Tips: Training a Custom Model

  • Start with a few-shot prompt. Don't jump right into training a model. The playground exists for a reason, so try out different prompt structures to see what works best for you. Found it? Use this exact structure to train your model.
  • Test the different models on the playground before choosing what to train on.
  • Model training is not a one-time affair, but an iterative process. In cases of complex tasks, we recommend training several versions on smaller parts of your dataset to root out any problems in the data (that cannot be identified by few-shots alone), as well as setting the correct hyperparameters.
  • We selected the default hyperparameters after testing several benchmarks and choosing those that gave optimal results across the board. Nevertheless, if your trained model doesn't work as expected, you may want to train another version with different hyperparameters.
  • Sometimes custom models work better when fed a few-shot prompt. Be sure to perform some calls with few-shot prompts when testing your trained model.
  • There is no guarantee that more epochs will provide a better result. From our experience, this is especially true when you want your model to generate expressive and diverse content. A relatively short training will help retain J-1’s original abilities. Longer training will provide a model that behaves more like the data in your dataset (for good or bad).
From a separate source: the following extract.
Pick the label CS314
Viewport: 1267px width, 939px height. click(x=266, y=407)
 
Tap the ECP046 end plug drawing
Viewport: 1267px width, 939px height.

  • The model reflects the data, so if the data has biases, the model will learn the bias. For example, if most of your data begins with the words “I think that”, then the model will learn to give high probability for these words. This can help in debugging the model, so look at the probabilities (using alternative tokens) to understand the biases in the data.
  • For classification tasks, try to balance the data, meaning an equal number of examples for each class.